● **Bloc de texte**
----------------

Dans le cadre de la journée "Rendez-vous au jardin", nous sommes ensuite invités à traverser la rue pour écouter le duo Nadoz à savoir Christelle Séry (guitare) et le clarinettiste Étienne Cabaret [2].
La Bretagne est aussi une terre fertile pour la création musicale. Pour preuve, l’activité riche de la Compagnie des Musiques Têtues basée à Rostrenen dont font partie ces deux artisans-musiciens.
"Nadoz, c’est l’aiguille en breton. Celle qui relie, rapièce et pique parfois..." lit-on dans le programme. Cet outil primitif a traversé le temps et évoque le travail manuel, thématique autour de laquelle ces deux complices ont construit leur répertoire. Ils façonnent devant nous une musique bien vivante, portée par quelques textes à travers la voix de Christelle Sery avec un art des couleurs et des textures qui montre toute la maîtrise de leurs gestes de musiciens. Musique électrique, certes, bretonne dans l’âme, têtue peut-être et pointue sans blesser l’oreille. Du grand art !

----------------

● **Données affichées**
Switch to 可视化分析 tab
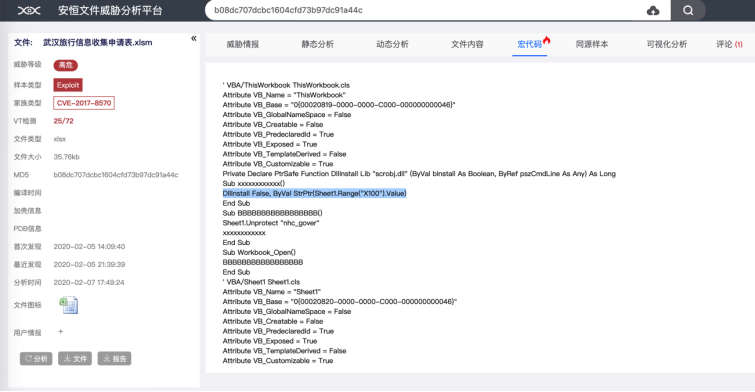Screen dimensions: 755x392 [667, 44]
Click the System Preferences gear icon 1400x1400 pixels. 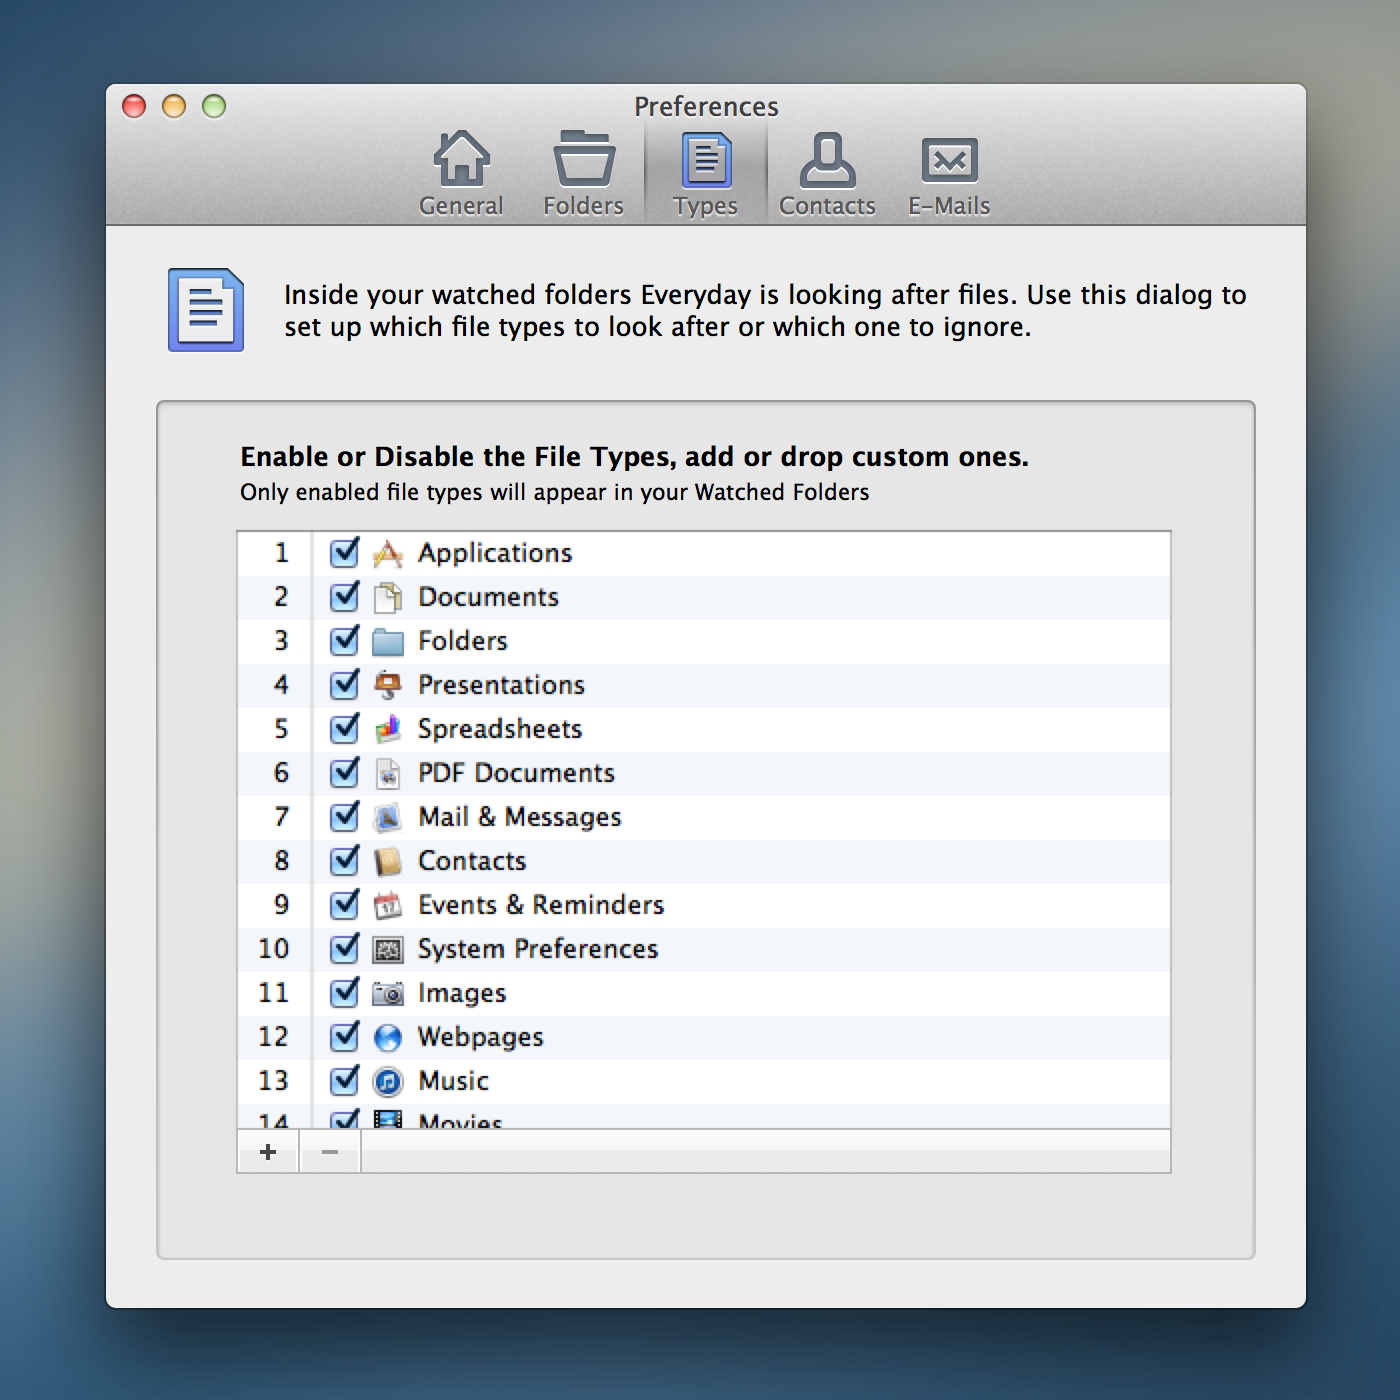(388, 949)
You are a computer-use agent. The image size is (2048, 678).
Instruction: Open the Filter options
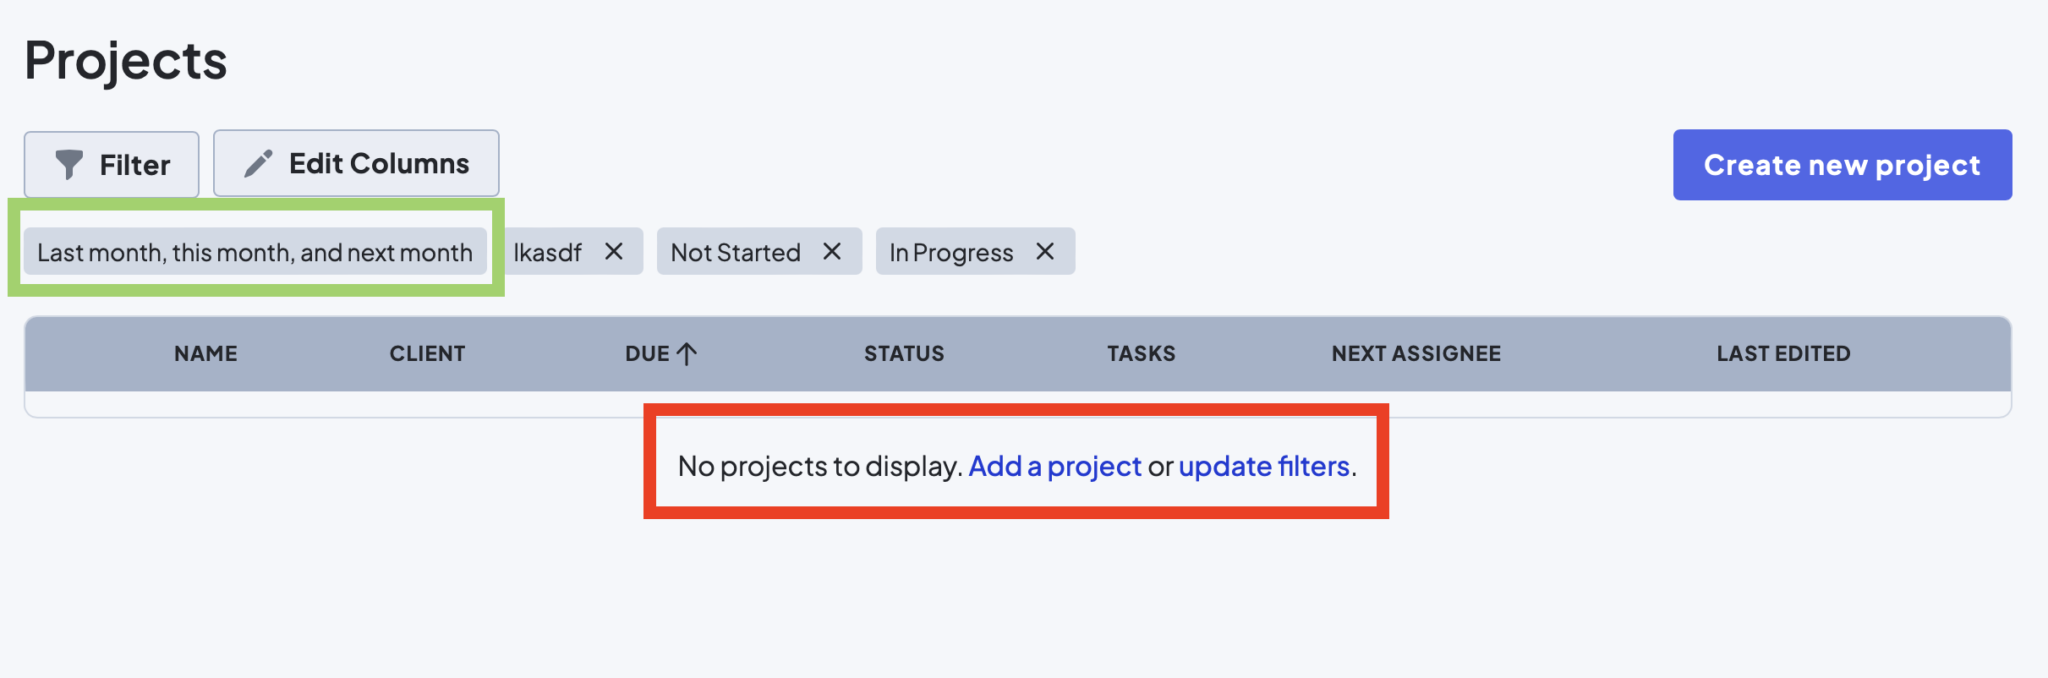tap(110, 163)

----------------

● **Consigne**
Réécrivez, s'il vous plaît, le passage du texte sur le duo Nadoz qui va de « Dans le cadre » jusqu'à « ces deux artisans-musiciens. » inclus, en remplaçant « clarinettiste » par « violoniste ». Les enregistrements ne servent pas ici.

● **Résultat**
Dans le cadre de la journée "Rendez-vous au jardin", nous sommes ensuite invités à traverser la rue pour écouter le duo Nadoz à savoir Christelle Séry (guitare) et le violoniste Étienne Cabaret [2].
La Bretagne est aussi une terre fertile pour la création musicale. Pour preuve, l’activité riche de la Compagnie des Musiques Têtues basée à Rostrenen dont font partie ces deux artisans-musiciens.